8 Deacons likewise must be dignified, not double-tongued, not addicted to much wine, not greedy for dishonest gain. 9 They must hold the mystery of the faith with a clear conscience. 10 And let them also be tested first; then let them serve as deacons if they prove themselves blameless.
This section is a continuation of Paul giving Timothy instructions about what kind of guys to put in charge of the churches they are starting. It’s hard work so Paul gives Timothy a good long list of criteria.
Some of the details are more obvious than others. Some of the details are obviously more of a deal-breaker than others.
You also have to read this list in the context of the whole Bible. You can see that in some cases, this is not so much as picking somebody that is a good leader or not, but picking leaders for the sake of not destroying the leaders that you pick!
If someone is a new convert, they have all of the fullness of the Holy Spirit as someone who has been pursuing the Lord for 50 years. That’s not the question here. The point is to work with people so that they aren’t overly tempted or distracted. Some people are really good at praying out loud in front of a lot of people. If that came from spiritual maturity and growth in the Lord, then when they are complimented on it, the glory goes straight to the Lord.

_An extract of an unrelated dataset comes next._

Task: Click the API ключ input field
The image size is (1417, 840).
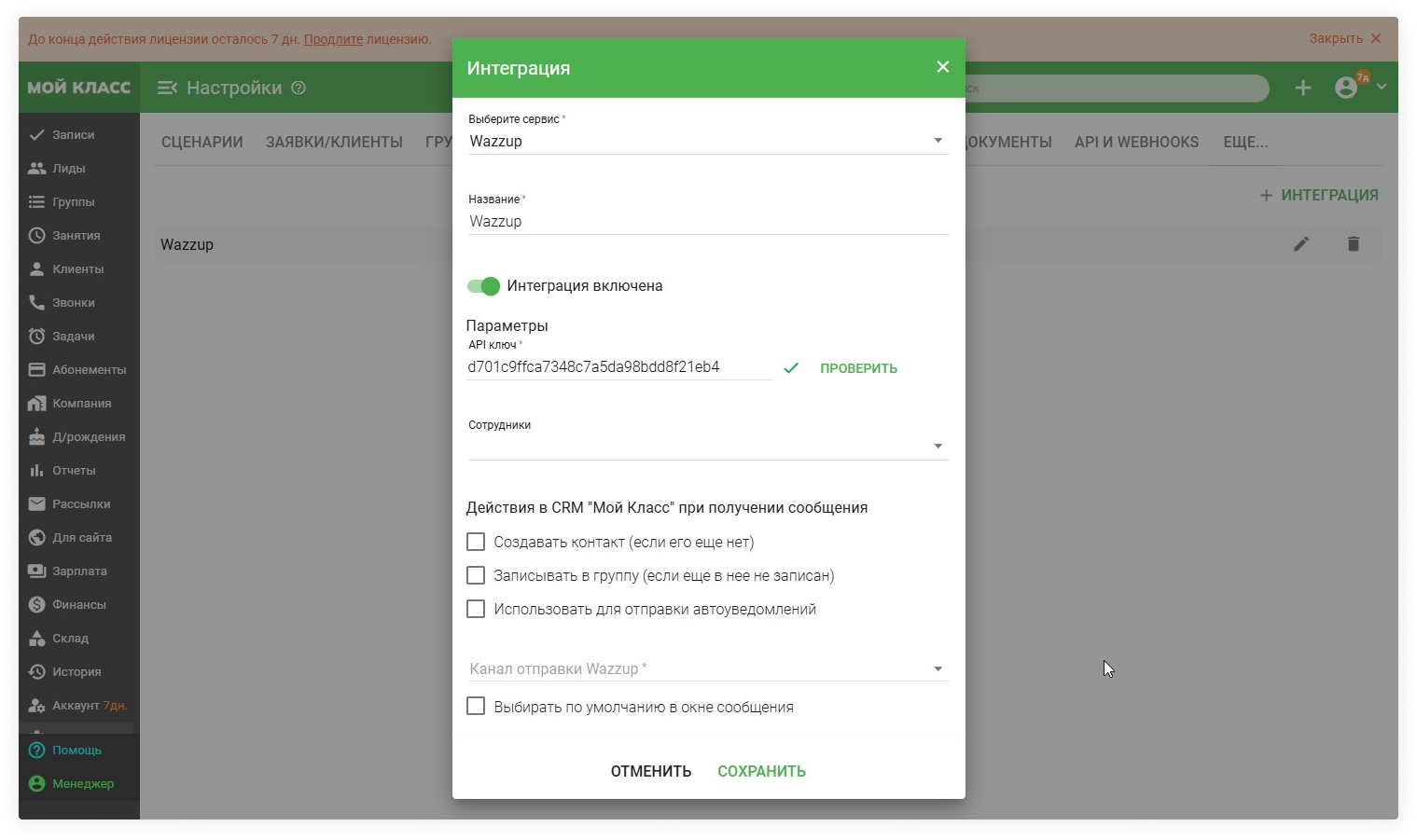Action: 618,367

If they are a good public prayer because they are a professional public speaker and have been trained in all of the persuasive and public rhetorical arts, the compliment about their wonderful prayer is just going to build up their pride in their skills.
Paul wants to avoid that. This is the same guy that talked about God’s strength perfected in weakness, right?
Deacons are not positions of authority as much as they are servants entrusted with the Truth. They are kind of like the men that Moses appointed to help settle disputes and serve the masses so that he could focus on talking to God more.
If you’re going to have a lot of guys serving the people, they need to be men you can trust! If they are double-tongued, corrupt, drunk, greedy, manipulative, and worse, the people aren’t going to be served by them very well, are they?
The prove themselves first bit even happens today. When we nominate elders or introduce a small-group leader, plenty of people already know the person. When they are given a project or some authority, it is no surprise. We already know that person is perfect for that job and we’ve already seen how well they do in such cases.
So much of this applies to the normal Christian life. If you want to be given authority and responsibility, serve! Jesus didn’t design it all for us to lord our power over one another, but to give care under one another to build up the church. That is the way it all works at its best.